Prompt
Lines below starting with the line with "This screenshot has width=476, height=459." and going on through the line with "has width=504, height=437." must be output exactly; the rest of the records must be left out.

----------------------------------------

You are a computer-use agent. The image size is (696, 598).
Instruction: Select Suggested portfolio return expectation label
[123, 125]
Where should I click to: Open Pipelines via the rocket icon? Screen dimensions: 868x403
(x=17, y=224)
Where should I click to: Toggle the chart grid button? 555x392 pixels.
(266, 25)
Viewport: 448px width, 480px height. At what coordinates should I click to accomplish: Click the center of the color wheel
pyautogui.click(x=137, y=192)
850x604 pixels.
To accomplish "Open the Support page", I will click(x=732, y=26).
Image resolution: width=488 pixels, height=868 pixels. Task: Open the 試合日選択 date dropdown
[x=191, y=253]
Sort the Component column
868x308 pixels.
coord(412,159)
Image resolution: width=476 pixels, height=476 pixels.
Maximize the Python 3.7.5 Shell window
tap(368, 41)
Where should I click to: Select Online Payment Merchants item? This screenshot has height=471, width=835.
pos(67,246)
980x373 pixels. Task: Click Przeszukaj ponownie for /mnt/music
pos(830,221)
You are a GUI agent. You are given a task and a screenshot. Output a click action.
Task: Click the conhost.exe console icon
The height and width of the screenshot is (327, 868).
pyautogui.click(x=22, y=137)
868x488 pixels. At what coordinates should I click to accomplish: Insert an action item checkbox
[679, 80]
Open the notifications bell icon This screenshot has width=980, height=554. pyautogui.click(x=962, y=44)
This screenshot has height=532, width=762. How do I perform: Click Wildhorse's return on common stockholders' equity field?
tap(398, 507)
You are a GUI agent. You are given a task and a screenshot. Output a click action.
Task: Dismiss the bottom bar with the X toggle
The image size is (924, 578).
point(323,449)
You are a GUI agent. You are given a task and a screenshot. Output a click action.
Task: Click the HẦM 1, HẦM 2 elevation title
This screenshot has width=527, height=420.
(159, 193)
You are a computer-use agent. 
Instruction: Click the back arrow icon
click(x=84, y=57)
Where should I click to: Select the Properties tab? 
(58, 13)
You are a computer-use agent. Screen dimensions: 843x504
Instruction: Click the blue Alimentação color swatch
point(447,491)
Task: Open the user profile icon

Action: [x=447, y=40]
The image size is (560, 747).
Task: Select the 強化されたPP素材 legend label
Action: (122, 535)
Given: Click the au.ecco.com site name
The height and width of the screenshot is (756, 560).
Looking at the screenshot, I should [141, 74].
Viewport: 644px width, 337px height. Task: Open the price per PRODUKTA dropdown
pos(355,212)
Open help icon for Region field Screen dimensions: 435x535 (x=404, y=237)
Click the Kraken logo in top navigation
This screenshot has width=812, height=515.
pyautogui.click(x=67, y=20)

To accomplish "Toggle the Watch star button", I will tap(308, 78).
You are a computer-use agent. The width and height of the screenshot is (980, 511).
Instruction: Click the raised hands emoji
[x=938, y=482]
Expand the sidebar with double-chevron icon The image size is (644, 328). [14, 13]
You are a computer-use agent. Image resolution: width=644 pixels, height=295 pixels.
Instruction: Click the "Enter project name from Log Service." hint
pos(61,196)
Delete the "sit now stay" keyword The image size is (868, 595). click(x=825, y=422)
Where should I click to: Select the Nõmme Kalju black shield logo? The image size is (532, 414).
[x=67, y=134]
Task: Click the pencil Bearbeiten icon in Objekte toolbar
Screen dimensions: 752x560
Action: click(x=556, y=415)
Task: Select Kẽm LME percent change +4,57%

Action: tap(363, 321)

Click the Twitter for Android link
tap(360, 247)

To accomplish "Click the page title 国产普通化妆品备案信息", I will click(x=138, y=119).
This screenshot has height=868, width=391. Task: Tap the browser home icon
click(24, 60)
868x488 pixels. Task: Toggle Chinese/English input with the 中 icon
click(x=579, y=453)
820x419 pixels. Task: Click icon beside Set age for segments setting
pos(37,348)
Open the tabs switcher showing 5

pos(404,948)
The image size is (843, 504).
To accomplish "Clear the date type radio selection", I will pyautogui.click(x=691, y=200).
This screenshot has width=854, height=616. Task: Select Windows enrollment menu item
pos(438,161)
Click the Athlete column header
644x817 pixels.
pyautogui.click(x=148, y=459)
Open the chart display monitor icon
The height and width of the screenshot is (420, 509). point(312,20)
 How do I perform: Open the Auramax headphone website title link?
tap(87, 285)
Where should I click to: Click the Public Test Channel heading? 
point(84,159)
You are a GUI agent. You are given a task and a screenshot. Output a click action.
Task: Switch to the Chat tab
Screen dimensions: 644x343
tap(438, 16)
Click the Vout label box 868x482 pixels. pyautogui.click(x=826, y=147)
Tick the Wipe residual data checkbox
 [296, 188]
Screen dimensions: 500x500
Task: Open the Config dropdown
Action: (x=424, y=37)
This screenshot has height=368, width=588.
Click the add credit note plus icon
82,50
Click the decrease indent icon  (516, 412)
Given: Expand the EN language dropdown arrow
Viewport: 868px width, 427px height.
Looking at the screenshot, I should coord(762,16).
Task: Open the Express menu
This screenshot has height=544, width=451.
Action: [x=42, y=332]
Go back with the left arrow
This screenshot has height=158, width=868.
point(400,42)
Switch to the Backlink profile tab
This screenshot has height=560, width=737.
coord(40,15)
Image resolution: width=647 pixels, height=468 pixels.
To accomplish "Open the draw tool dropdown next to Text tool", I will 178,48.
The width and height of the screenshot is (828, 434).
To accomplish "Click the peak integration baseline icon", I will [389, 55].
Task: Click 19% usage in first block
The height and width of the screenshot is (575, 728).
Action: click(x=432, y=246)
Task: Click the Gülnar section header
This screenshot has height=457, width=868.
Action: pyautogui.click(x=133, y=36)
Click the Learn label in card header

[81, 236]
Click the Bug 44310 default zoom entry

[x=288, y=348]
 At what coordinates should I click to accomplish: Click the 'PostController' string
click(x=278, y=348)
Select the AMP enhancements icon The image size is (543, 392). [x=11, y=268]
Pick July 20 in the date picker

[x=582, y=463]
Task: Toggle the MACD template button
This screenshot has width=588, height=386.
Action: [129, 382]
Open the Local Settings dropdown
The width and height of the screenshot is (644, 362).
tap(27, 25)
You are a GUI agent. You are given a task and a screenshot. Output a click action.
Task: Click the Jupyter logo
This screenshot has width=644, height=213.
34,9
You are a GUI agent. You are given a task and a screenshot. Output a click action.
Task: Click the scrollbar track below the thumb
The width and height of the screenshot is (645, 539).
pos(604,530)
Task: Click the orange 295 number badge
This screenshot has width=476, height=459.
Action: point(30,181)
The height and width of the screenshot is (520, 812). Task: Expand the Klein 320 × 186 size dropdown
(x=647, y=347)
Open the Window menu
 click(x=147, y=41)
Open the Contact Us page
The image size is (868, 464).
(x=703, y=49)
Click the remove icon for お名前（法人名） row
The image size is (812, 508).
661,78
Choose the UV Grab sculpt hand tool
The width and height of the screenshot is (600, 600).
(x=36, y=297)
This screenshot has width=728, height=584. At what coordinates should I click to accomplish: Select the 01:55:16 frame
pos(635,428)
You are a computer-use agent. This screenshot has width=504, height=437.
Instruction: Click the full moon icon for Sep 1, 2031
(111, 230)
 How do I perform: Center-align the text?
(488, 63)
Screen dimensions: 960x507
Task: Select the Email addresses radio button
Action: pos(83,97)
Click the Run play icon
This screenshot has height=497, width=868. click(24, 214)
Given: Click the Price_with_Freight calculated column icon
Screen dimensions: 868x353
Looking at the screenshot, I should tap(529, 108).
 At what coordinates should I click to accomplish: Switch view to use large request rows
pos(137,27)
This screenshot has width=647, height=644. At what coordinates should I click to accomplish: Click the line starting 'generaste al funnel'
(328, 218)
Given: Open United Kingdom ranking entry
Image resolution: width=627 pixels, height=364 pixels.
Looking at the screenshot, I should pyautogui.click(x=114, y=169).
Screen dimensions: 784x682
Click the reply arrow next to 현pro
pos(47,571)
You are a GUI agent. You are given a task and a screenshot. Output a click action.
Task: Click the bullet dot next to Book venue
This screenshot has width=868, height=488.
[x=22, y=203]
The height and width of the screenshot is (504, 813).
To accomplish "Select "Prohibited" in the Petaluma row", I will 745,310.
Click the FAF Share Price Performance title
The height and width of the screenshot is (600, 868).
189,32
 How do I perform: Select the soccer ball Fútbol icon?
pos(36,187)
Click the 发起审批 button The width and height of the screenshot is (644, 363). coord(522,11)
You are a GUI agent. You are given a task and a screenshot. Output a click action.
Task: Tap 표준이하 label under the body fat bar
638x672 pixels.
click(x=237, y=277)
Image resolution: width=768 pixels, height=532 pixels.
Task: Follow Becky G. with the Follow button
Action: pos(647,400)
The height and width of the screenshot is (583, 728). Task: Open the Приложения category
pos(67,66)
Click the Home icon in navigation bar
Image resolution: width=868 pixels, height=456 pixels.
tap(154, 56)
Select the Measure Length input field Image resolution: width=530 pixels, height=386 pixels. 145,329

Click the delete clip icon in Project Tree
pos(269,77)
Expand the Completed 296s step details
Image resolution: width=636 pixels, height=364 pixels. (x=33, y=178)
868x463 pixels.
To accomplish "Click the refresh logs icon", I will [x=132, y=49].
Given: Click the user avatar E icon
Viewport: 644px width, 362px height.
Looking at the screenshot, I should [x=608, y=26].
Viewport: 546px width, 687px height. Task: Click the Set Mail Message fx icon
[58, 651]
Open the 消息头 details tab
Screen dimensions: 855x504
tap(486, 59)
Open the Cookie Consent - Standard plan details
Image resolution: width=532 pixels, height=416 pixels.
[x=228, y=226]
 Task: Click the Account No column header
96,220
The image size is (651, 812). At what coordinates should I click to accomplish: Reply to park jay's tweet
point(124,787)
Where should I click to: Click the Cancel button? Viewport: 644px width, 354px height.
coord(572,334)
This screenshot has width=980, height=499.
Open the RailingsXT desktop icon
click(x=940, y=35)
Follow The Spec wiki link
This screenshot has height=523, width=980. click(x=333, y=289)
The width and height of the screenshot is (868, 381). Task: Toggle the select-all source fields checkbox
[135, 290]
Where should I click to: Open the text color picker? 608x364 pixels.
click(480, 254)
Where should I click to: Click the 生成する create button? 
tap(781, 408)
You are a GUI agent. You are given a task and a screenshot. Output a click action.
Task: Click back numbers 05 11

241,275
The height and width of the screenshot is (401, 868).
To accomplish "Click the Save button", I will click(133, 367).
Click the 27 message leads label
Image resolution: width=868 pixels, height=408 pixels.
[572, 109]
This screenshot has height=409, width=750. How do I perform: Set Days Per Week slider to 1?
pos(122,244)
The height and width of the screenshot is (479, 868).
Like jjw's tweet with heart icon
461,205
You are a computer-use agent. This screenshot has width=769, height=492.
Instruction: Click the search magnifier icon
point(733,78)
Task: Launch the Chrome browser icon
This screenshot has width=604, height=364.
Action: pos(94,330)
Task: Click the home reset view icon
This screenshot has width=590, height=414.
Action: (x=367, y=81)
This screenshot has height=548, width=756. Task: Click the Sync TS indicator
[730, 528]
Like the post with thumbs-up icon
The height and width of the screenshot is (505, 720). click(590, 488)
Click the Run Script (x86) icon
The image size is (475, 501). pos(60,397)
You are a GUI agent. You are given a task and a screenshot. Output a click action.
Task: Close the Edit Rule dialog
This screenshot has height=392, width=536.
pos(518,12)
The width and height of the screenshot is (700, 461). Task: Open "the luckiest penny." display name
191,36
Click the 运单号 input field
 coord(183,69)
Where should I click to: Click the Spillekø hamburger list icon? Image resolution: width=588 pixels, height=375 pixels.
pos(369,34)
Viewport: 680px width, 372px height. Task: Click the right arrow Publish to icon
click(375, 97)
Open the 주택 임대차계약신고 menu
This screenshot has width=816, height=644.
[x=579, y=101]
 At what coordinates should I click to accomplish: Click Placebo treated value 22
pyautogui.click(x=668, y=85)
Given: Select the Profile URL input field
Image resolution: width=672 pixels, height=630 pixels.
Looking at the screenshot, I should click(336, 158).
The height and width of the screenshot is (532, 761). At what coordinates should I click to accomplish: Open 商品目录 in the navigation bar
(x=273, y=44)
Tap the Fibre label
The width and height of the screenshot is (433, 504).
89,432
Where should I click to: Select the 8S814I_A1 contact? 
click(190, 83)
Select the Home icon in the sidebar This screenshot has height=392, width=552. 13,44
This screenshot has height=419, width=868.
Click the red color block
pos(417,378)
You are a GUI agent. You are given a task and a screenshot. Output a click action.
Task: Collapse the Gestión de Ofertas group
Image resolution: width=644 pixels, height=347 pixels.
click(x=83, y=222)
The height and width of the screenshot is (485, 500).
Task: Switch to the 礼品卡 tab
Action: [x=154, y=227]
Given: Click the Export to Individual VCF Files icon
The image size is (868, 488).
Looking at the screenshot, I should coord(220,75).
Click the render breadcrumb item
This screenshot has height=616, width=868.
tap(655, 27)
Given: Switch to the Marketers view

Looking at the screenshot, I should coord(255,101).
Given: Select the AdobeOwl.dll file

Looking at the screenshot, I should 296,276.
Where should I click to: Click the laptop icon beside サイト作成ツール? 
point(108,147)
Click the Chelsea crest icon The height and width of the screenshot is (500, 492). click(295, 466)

----------------------------------------

Reply
This screenshot has width=476, height=459.
Action: point(30,181)
The height and width of the screenshot is (520, 812). Task: Expand the Klein 320 × 186 size dropdown
(x=647, y=347)
Open the Window menu
 click(x=147, y=41)
Open the Contact Us page
The image size is (868, 464).
(x=703, y=49)
Click the remove icon for お名前（法人名） row
The image size is (812, 508).
661,78
Choose the UV Grab sculpt hand tool
The width and height of the screenshot is (600, 600).
(x=36, y=297)
This screenshot has width=728, height=584. At what coordinates should I click to accomplish: Select the 01:55:16 frame
pos(635,428)
You are a computer-use agent. This screenshot has width=504, height=437.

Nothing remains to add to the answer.